15.07.2022

Schweizer Journalist:in

«Die grossen Themen sollen abgebildet werden»

Auf die weibliche Doppelspitze folgt Marcus Hebein als Chefredaktor. Im Interview spricht der ehemalige Newsroom-Chef von Keystone-SDA über seine Vorgängerinnen und sagt, welchen redaktionellen Fokus er legen will. Auch die Kommunikationsbranche hat er im Visier.
Schweizer Journalist:in: «Die grossen Themen sollen abgebildet werden»
«Mich interessiert die Entwicklung unserer Branche ausserordentlich», sagt der neue Schweizer Journalist:in-Chefredaktor Marcus Hebein. (Bild: Gaëtan Bally)

Herr Hebein, Sie werden neuer Chefredaktor von Schweizer Journalist:in. Warum interessiert Sie der Medienjournalismus?
Ich habe in meinen Jahren in den Redaktionen und im Management bei den Nachrichtenagenturen die Entwicklung der Branche hautnah miterlebt und auch vieles gesehen, das im Hintergrund bei den Medienhäusern passiert. Mich interessiert die Entwicklung unserer Branche ausserordentlich, auch oder gerade weil sie aktuell von vielen Umbrüchen und Herausforderungen geprägt ist. Und überdies ist Medienjournalismus auch ein bisschen eine Rückkehr zum Beginn meiner Laufbahn: In meinen ersten Jahren bei der österreichischen Nachrichtenagentur APA habe ich auch als junger Redaktor immer wieder für die Medienredaktion gearbeitet – eine sehr spannende und lehrreiche Zeit.

Wurden Sie vom Verlag für den Posten angefragt oder haben Sie sich beworben?
Johann Oberauer und ich kennen uns aus den vergangenen Jahren, vor einiger Zeit sind wir wieder in Kontakt gekommen. Wir haben dann über Wochen immer wieder Gespräche geführt, in denen wir uns über unsere Vorstellungen zur Medienbranche, zum Journalismus allgemein, zum Branchenjournalismus im Besonderen und vieles mehr unterhalten haben. Sehr offen, auch was den Ausgang der Gespräche betrifft, und mit grosser Neugier an den Positionen des anderen interessiert. Irgendwann haben wir dann den Punkt erreicht, an dem wir erkannt haben, dass sich unsere Sichtweisen und Ideen sehr gut verbinden lassen. Danach ist eine Einigung nur mehr der nächste konsequente Schritt. Insofern war es weder eine konkrete Anfrage noch eine Bewerbung.

«‹Jünger und diverser› war und ist in den Medienhäusern ein zentrales Thema. Allerdings: In der Schweizer Medienbranche gibt es eine Reihe weiterer kritischer Faktoren und spannender Entwicklungen, die über die Zukunft der Branche entscheiden»

Hilft es, dass Sie selber Österreicher sind, wie der Verleger Johann Oberauer auch?
Ich glaub nicht, dass das ein entscheidender Faktor war.

Ihre Vorgängerinnen und Vorgänger haben das Heft auf Mandatsbasis in einem 40- oder 50-Prozent-Pensum umgesetzt. Wie ist das bei Ihnen?

## DATENTEIL:
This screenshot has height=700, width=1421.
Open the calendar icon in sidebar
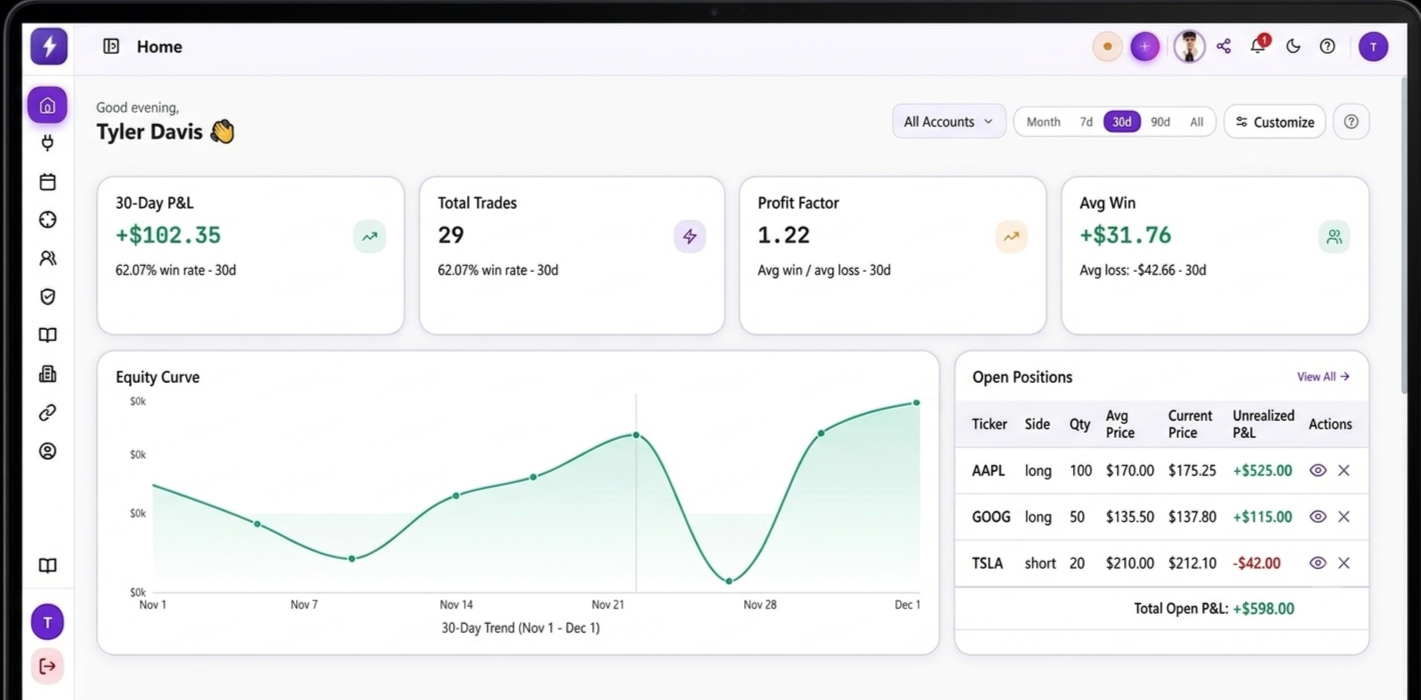47,182
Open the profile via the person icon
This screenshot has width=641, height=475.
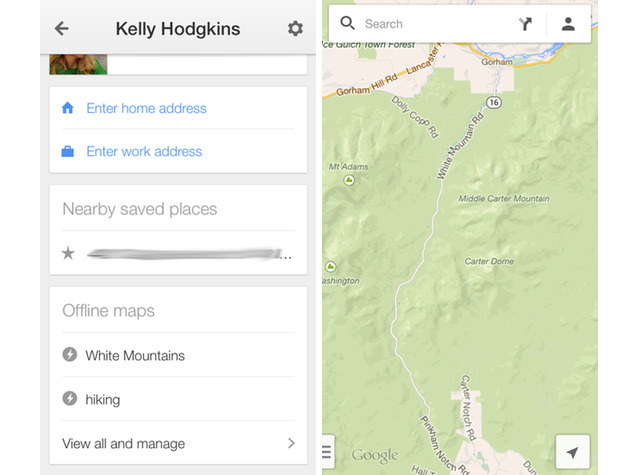[x=568, y=24]
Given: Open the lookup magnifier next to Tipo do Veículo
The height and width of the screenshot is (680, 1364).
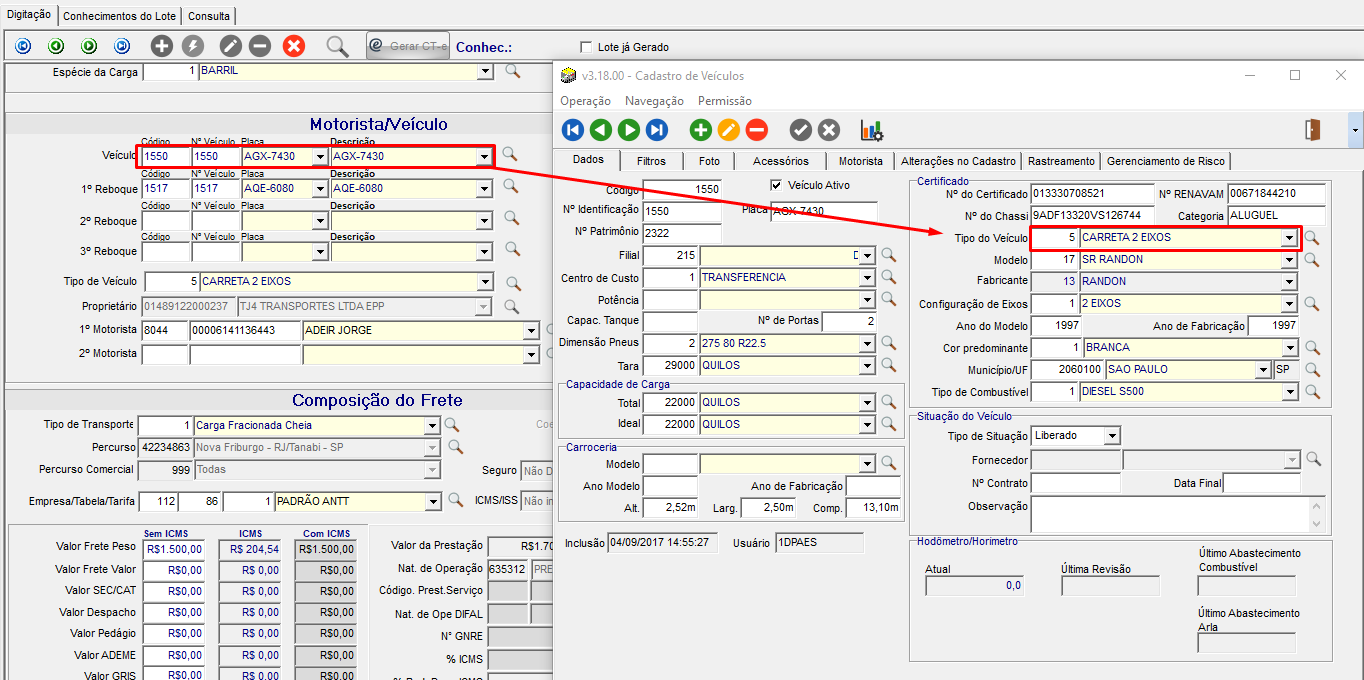Looking at the screenshot, I should [1312, 238].
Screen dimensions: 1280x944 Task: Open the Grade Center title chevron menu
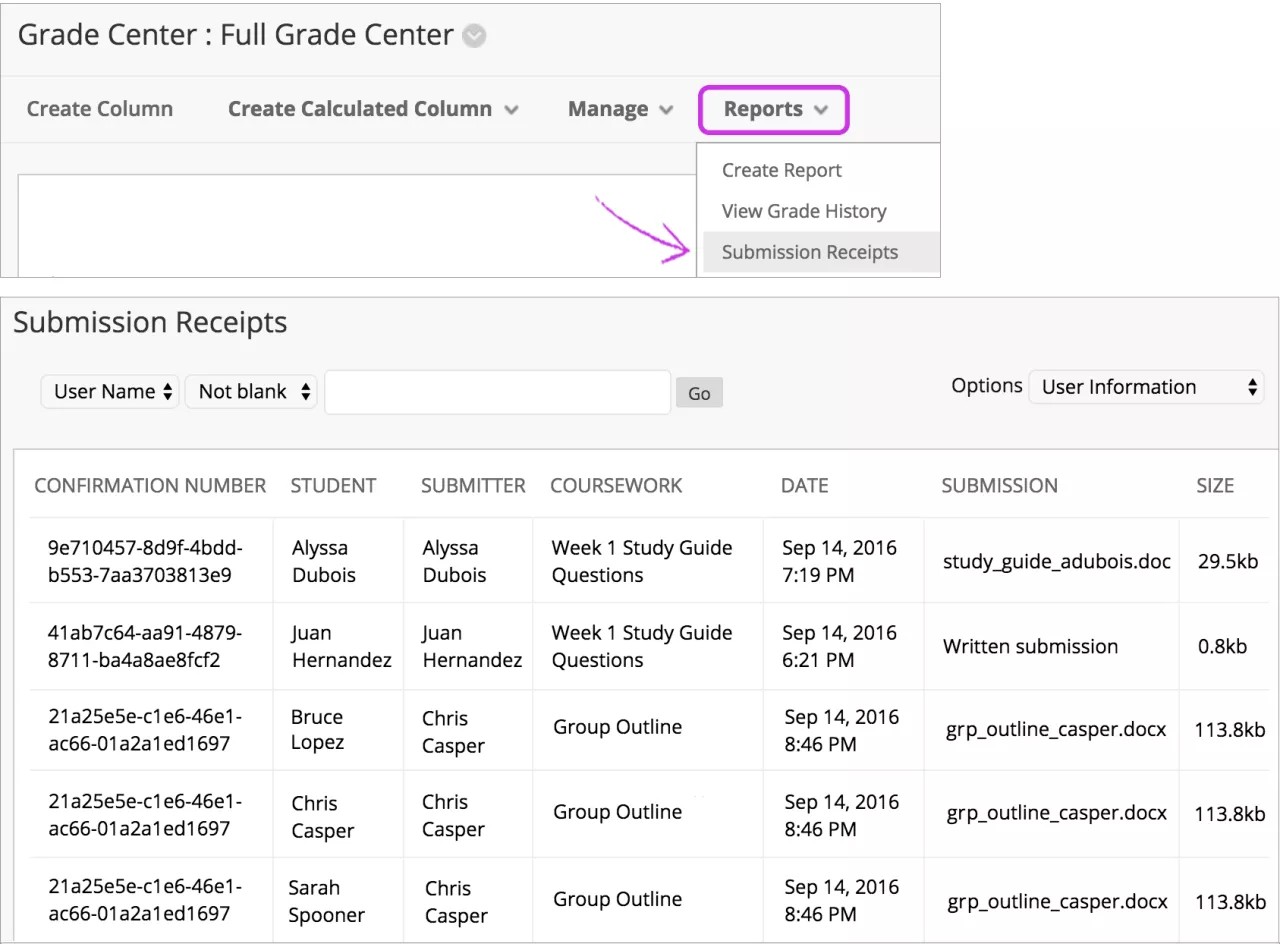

## AUFGABEN:
(a) Geben Sie aus dem Interview mit Marcus Hebein alles von „Herr Hebein, Sie“ bis hinunter zu „Sie sich beworben?“ wortgetreu wieder.
(b) Bei welcher Nachrichtenagentur war Marcus Hebein laut dem Interview mit ihm in seinen ersten Berufsjahren tätig?

## LÖSUNGEN:
(a)
Herr Hebein, Sie werden neuer Chefredaktor von Schweizer Journalist:in. Warum interessiert Sie der Medienjournalismus?
Ich habe in meinen Jahren in den Redaktionen und im Management bei den Nachrichtenagenturen die Entwicklung der Branche hautnah miterlebt und auch vieles gesehen, das im Hintergrund bei den Medienhäusern passiert. Mich interessiert die Entwicklung unserer Branche ausserordentlich, auch oder gerade weil sie aktuell von vielen Umbrüchen und Herausforderungen geprägt ist. Und überdies ist Medienjournalismus auch ein bisschen eine Rückkehr zum Beginn meiner Laufbahn: In meinen ersten Jahren bei der österreichischen Nachrichtenagentur APA habe ich auch als junger Redaktor immer wieder für die Medienredaktion gearbeitet – eine sehr spannende und lehrreiche Zeit.

Wurden Sie vom Verlag für den Posten angefragt oder haben Sie sich beworben?

(b) Bei der österreichischen Nachrichtenagentur APA.